# Soal
Tentukan apakah setiap pernyataan berikut sesuai dengan teks tentang tradisi nyadran. Jawab ya atau tidak, disertai kutipan persis kata-kata teks yang menentukan.
(a) Pembacaan doa dalam tradisi sadranan dipimpin oleh Asmu'i.
(b) Acara makan bersama tetap diadakan pada masa pandemi covid-19.
(c) Kiai Mantran merupakan cikal bakal Dusun Klebakan.

# Teks Dokumen

##############################

TEMANGGUNG (SUARABARU.ID) – Memasuki bulan Ruwah, seblum Ramadan tiba, masyarakat Jawa biasa melakukan tradisi sadranan atau nyadran.
Begitu pula yang dilakukan masyarakat Dusun Klebakan dan Dusun Kepatran, Desa Soropadan, Kecamatan Pringsurat, Kabupaten Temanggung.
Masyarakat di dua dusun tersebut melakukan tradisi nyadran dengan sayur dan lauk-pauk, menggelar doa dan makan bersama di sekitar pemakaman umum Setengu atau sekitar 300 meter dari Dusun Klebakan pada Jumat (12/3).
Upacara nyadran tersebut, dilaksanakan dua bulan menjelang Ramadan yakni setiap tanggal bulan Rajab (penanggalan Jawa), tepatnya di hari Jumat dan bertepatan dengan hari pasaran Paing.
Masyarakat dusun setempat membawa nasi lengkap dengan dan sayurannya untuk dibawa ke makam tersebut di acara sadranan.
Setelah berkumpul di suatu tempat tanah yang lapang di komplek pemakaman. Tradisi sadranan dimulai dengan pembacaan doa yang dipimpin oleh kaum (pemuka agama) setempat, yakni Asmu’i.
Biasanya, usai berdoa dengan beralaskan pelepah daun pisang yang di tata di atas tikar, mereka menggelar makanan yang dibawa dari rumah. Seperti nasi tumpeng, ingkung ayam dan aneka sayuran.
Namun karena masih di masa pandemi covid-19, acara makan bersama tersebut ditiadakan. Sebagai gantinya, makanan yang dibawa dari rumah dan dimasukkan dalam cething (bakul/tempat nasi) yang terbuat dari plastik kembali dibagi-bagikan sebagai nasi berkat.
Tak Ada Makan Bersama
Menurut salah satu sesepuh Dusun Klebakan, R Ananta Kusuma, tidak adanya makan bersama di aera pemakaman Setengu tersebut juga untuk mengantisipasi agar nasi yang telah digelar di atas pelepah daun pisang, tidak ada sisanya.
“Dulu, saat makan bersama nasi dan aneka sayurannya digelar di atas pelepah daun pisang dan sisanya cukup banyak, sehingga mubazir. Kini, polanya diganti dengan nasi dan sayuran dimasukkan ke dalam cething plastik dengan tujuan jika ada sisa bisa diberikan ke orang-orang yang kurang beruntung,” ujarnya.
Ia menambahkan, tradisi nyadran yang dilakukan di pemakaman umum Setengu tersebut, telah dilakukan secara turun-temurun dan hingga saat ini masih tetap dilestarikan.
“Tradisi nyadran di pemakaman umum Setengu ini sudah ada sejak nenek moyang kami, dan masyarakat di sini masih melestarikan tradisi tersebut,” katanya.
Ia menambahkan, doa-doa yang dipanjatkan dalam nyadran tersebut ditujukan untuk arwah para leluhur masyarakat Dusun Klebakan dan Kepatran yang dimakamkan di pemakaman umum tersebut.
Selain itu, doa-doa tersebut juga dipanjatkan untuk dua orang tokoh yang diyakini sebagai cikal bakal Dusun Klebakan dan Kepatran. Dua tokoh tersebut yakni Kiai Jalaludin ( Kiai Jala) yang merupakan cikal bakal Dusun Klebakan dan Kiai Mantran ( cikal bakal Dusun Kepatran).
Ananta menjelaskan, tradisi nyadran tersebut merupakan ungkapan syukur atas berkah yang diberikan Tuhan Yang Maha Esa dalam satu tahun ini. Selain itu, juga suatu kebersamaan ini yang dirindukan dan jarang ditemui di kota besar.
“Kami juga ingin mengajarkan pada anak-anak untuk selalu hidup rukun dan tidak melupakan leluhurnya. Selain itu, tradisi nyadran ini juga untuk lebih mempererat persaudaraan,” paparnya.

##############################

# Bahan Sumber
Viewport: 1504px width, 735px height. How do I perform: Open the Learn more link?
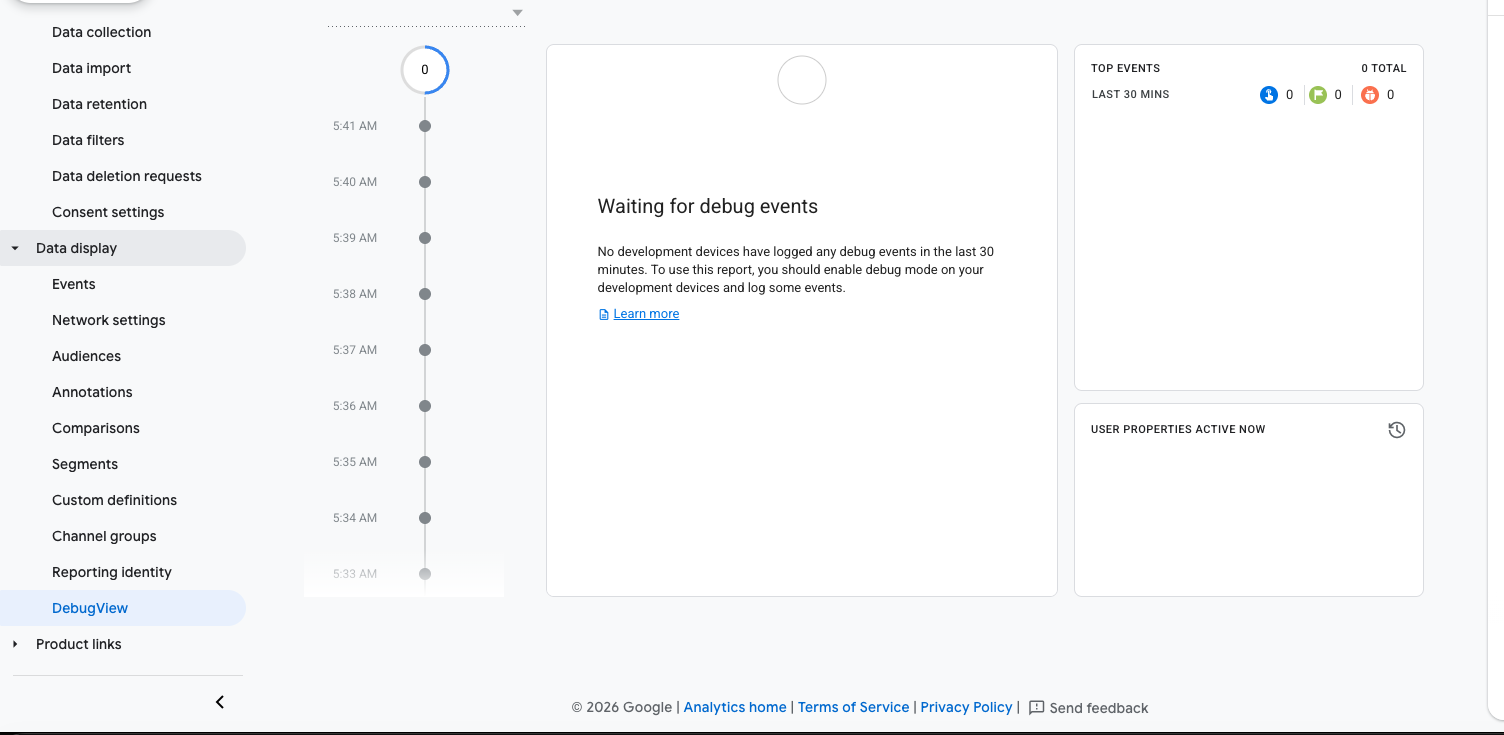645,313
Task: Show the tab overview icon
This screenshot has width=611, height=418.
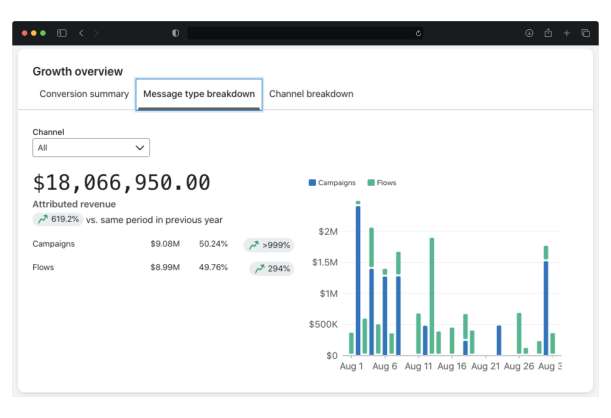Action: click(x=585, y=33)
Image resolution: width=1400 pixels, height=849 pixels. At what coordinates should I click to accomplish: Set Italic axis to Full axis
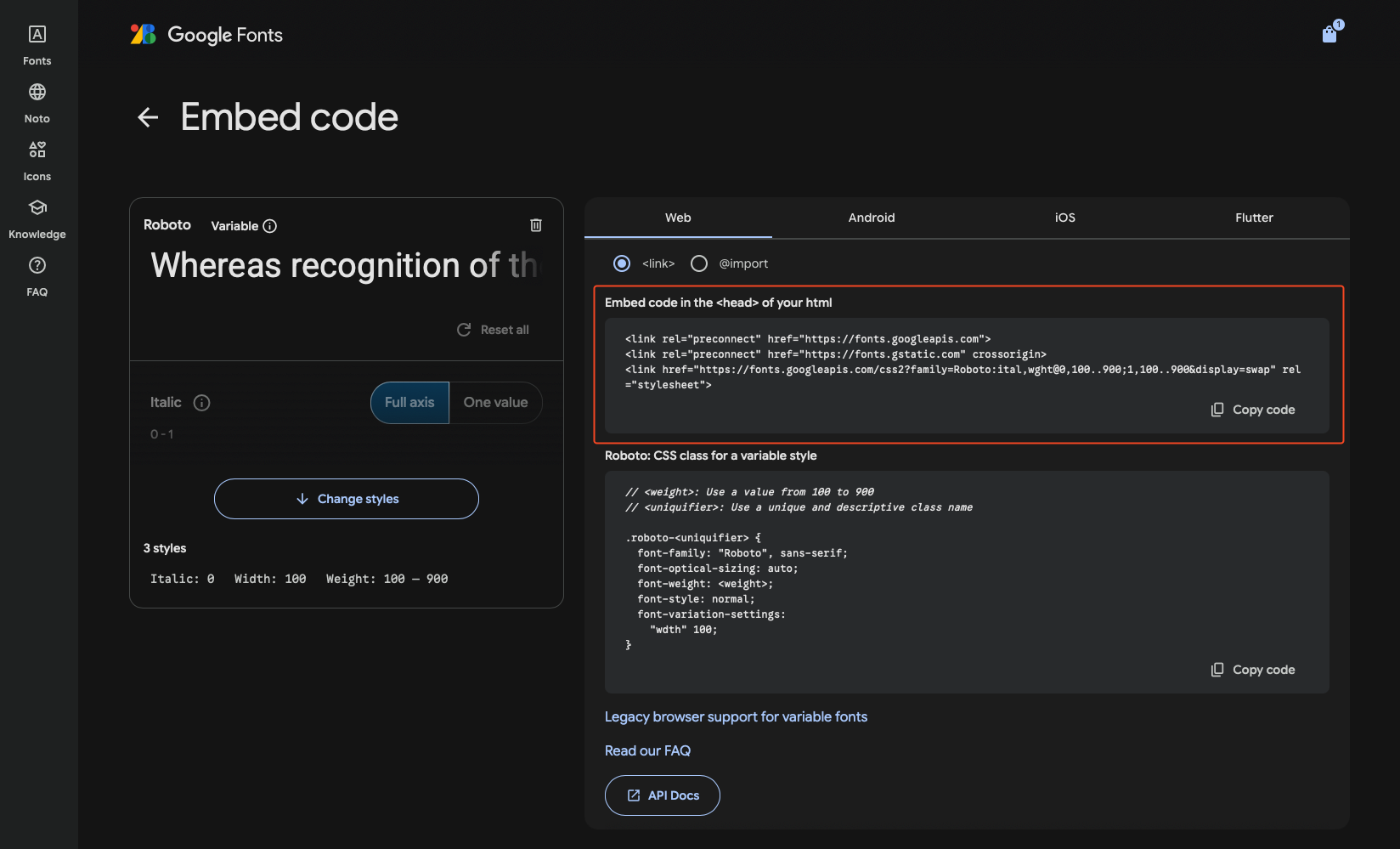coord(409,403)
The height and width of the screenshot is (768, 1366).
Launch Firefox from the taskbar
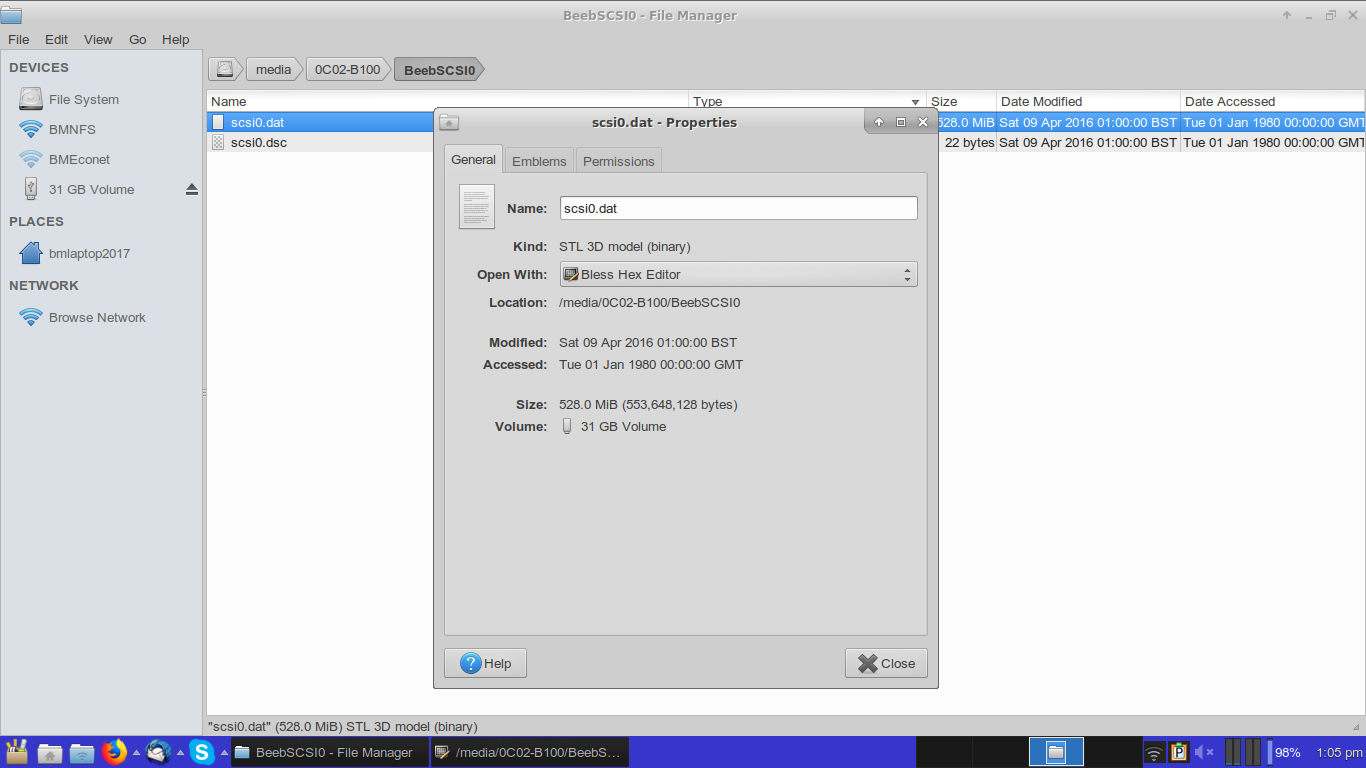[114, 752]
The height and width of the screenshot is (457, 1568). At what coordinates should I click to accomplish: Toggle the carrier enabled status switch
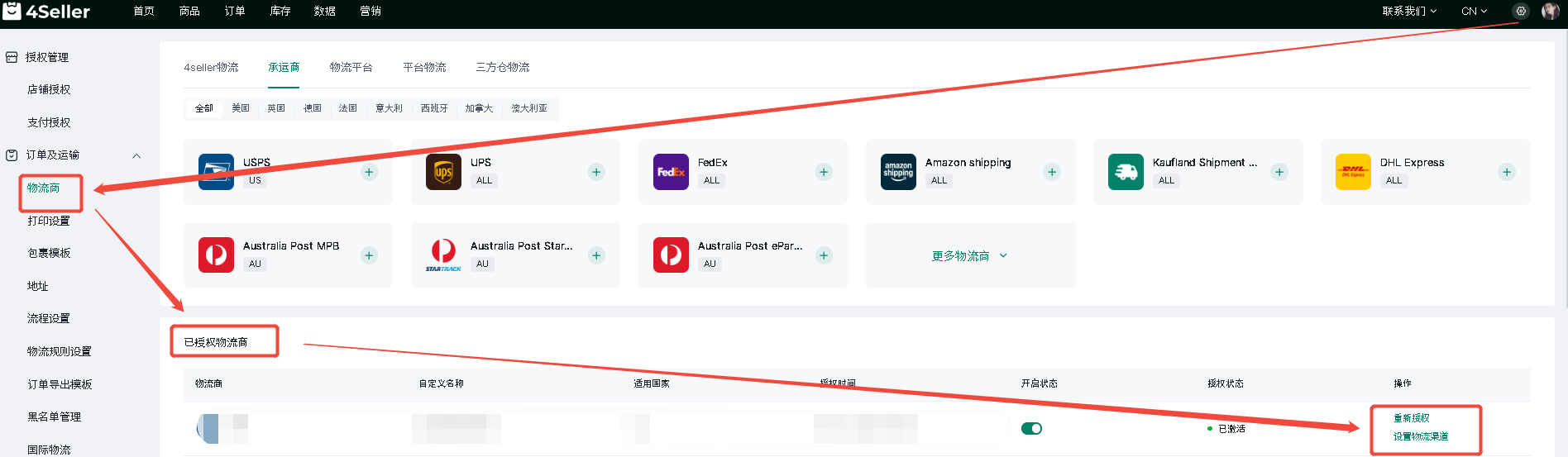pos(1031,428)
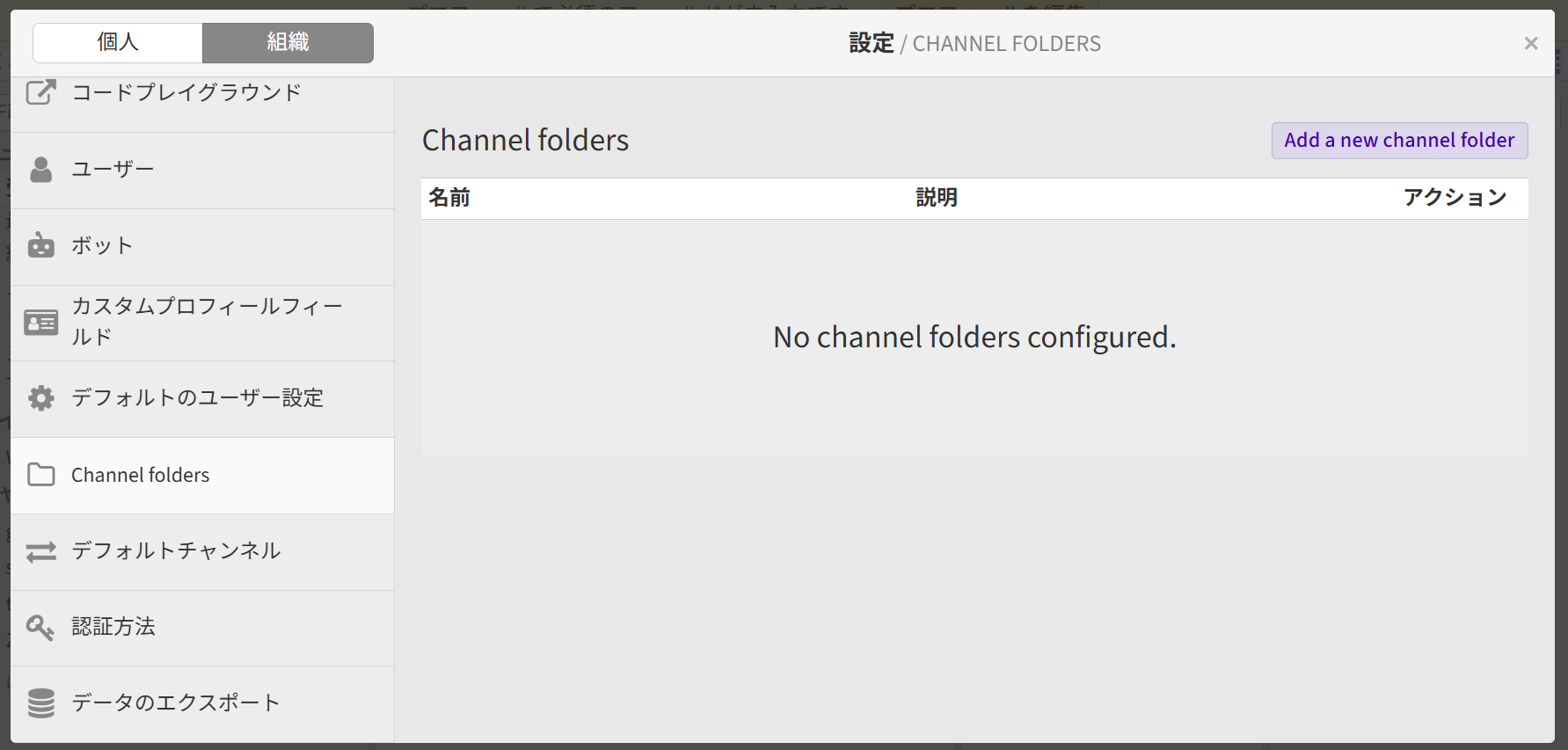The height and width of the screenshot is (750, 1568).
Task: Click the 名前 column header
Action: (x=449, y=198)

##############################

# Jawaban Latihan
(a) Ya: "dimulai dengan pembacaan doa yang dipimpin oleh kaum (pemuka agama) setempat, yakni Asmu’i"
(b) Tidak: "Namun karena masih di masa pandemi covid-19, acara makan bersama tersebut ditiadakan."
(c) Tidak: "Kiai Jalaludin ( Kiai Jala) yang merupakan cikal bakal Dusun Klebakan dan Kiai Mantran ( cikal bakal Dusun Kepatran)"